___ SOURCE RECORDS

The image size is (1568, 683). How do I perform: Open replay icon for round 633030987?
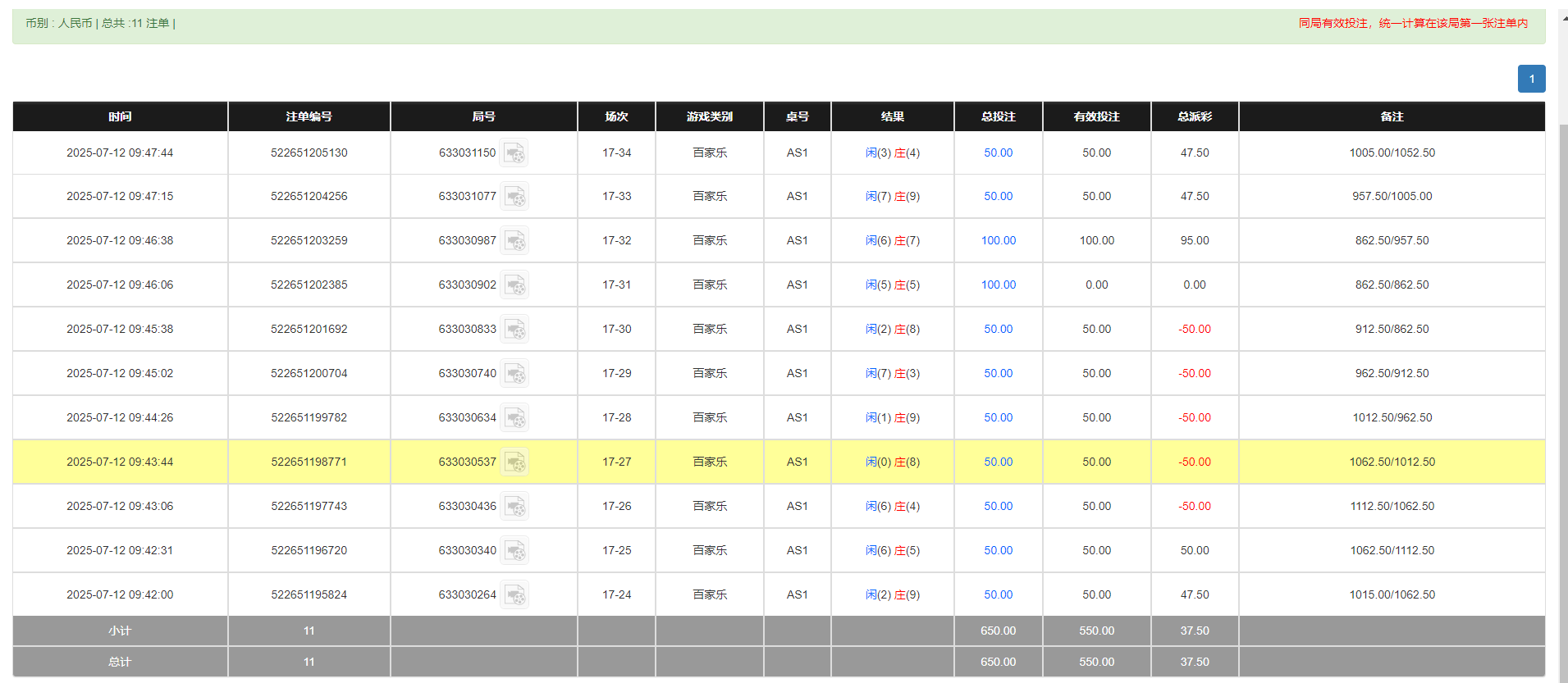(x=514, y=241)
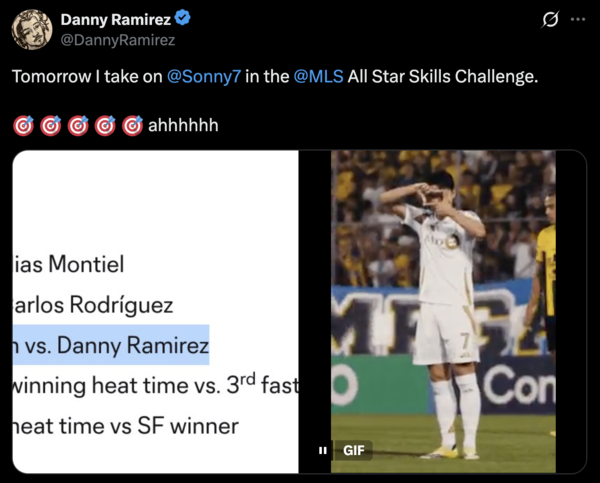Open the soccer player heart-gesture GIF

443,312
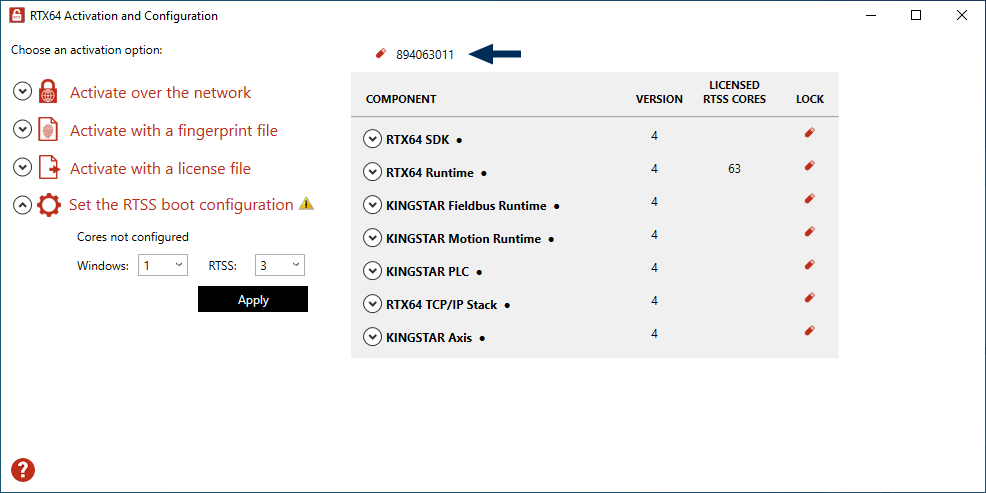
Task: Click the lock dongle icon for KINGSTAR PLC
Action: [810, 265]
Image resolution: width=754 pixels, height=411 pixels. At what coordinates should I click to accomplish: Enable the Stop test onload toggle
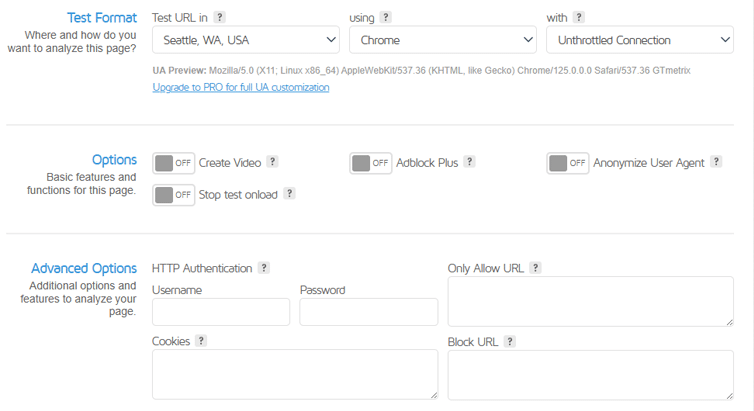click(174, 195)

______

(PROBLEM): What the answer needs is every record above, exactly as written, and no pictures.

(RESPONSE BELOW):
The image size is (1568, 683). How do I perform: Open replay icon for round 633030987?
(x=514, y=241)
Open the soccer player heart-gesture GIF

443,312
Task: Click the lock dongle icon for KINGSTAR PLC
Action: [810, 265]
Image resolution: width=754 pixels, height=411 pixels. At what coordinates should I click to accomplish: Enable the Stop test onload toggle
click(174, 195)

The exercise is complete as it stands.